--- START ---
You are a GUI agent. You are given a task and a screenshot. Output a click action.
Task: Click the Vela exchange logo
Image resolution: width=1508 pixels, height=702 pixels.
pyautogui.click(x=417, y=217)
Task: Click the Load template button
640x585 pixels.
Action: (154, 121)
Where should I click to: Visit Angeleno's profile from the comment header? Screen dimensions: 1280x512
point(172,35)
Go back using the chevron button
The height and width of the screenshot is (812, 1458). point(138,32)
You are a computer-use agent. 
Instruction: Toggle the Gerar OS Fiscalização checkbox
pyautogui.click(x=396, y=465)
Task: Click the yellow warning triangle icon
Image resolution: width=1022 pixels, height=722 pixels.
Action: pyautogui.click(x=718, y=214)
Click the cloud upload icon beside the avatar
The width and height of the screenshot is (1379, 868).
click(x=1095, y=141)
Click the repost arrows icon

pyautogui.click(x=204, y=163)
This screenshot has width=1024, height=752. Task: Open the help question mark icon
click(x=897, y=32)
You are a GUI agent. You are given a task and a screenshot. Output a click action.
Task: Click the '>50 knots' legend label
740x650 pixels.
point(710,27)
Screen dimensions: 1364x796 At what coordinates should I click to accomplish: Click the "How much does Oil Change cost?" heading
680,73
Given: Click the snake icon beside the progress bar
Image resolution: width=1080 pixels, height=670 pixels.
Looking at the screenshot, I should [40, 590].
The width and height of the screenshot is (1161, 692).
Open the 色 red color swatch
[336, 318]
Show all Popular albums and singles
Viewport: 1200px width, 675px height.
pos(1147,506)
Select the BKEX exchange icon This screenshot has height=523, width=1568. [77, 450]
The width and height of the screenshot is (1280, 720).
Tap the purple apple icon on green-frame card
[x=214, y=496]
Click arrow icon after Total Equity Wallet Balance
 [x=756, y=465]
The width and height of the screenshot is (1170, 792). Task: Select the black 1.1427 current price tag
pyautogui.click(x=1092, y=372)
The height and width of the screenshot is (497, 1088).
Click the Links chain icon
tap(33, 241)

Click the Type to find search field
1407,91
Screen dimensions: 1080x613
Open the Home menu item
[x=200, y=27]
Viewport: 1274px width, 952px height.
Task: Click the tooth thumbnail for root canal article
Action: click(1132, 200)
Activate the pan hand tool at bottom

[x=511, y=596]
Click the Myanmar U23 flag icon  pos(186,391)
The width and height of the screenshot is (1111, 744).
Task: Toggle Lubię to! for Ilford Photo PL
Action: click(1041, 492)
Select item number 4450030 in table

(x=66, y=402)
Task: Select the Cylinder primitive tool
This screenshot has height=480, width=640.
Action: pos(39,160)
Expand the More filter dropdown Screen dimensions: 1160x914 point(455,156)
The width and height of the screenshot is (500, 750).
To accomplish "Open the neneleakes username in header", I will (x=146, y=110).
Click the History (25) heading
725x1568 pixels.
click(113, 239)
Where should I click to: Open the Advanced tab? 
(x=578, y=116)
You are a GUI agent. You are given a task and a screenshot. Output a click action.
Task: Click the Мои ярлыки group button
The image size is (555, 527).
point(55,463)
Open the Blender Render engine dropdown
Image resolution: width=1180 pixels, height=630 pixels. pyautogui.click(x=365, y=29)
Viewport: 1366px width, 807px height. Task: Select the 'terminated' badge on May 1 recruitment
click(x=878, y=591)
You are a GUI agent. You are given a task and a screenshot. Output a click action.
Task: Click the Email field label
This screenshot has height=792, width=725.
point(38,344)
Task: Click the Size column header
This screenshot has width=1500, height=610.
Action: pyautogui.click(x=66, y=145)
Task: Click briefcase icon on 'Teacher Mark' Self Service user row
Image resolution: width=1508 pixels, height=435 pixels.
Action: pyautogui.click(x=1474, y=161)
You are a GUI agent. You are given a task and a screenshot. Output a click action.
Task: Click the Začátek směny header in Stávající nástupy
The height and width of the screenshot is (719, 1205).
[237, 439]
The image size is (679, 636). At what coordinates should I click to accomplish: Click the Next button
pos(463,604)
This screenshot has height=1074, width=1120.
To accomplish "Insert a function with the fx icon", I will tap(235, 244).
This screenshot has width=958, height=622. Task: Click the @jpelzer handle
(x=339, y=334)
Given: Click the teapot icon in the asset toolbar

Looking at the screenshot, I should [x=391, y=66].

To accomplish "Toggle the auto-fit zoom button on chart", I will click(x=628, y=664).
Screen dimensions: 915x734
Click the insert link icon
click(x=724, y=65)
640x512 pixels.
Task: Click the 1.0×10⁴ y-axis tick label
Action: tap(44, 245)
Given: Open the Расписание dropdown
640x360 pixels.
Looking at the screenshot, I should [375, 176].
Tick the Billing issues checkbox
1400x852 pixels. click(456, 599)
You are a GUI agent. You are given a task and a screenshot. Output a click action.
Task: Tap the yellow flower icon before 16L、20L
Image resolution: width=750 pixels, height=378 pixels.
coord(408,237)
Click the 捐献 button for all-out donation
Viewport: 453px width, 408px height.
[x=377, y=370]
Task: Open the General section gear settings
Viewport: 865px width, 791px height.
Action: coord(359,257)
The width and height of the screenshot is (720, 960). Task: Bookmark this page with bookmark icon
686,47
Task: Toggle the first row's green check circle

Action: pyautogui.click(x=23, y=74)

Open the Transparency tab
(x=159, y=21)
--- END ---
Task objective » A complete answer gives every line of the data that includes "will".

The completed task »
To accomplish "Open the neneleakes username in header", I will (x=146, y=110).
To accomplish "Insert a function with the fx icon", I will tap(235, 244).
To accomplish "Toggle the auto-fit zoom button on chart", I will click(x=628, y=664).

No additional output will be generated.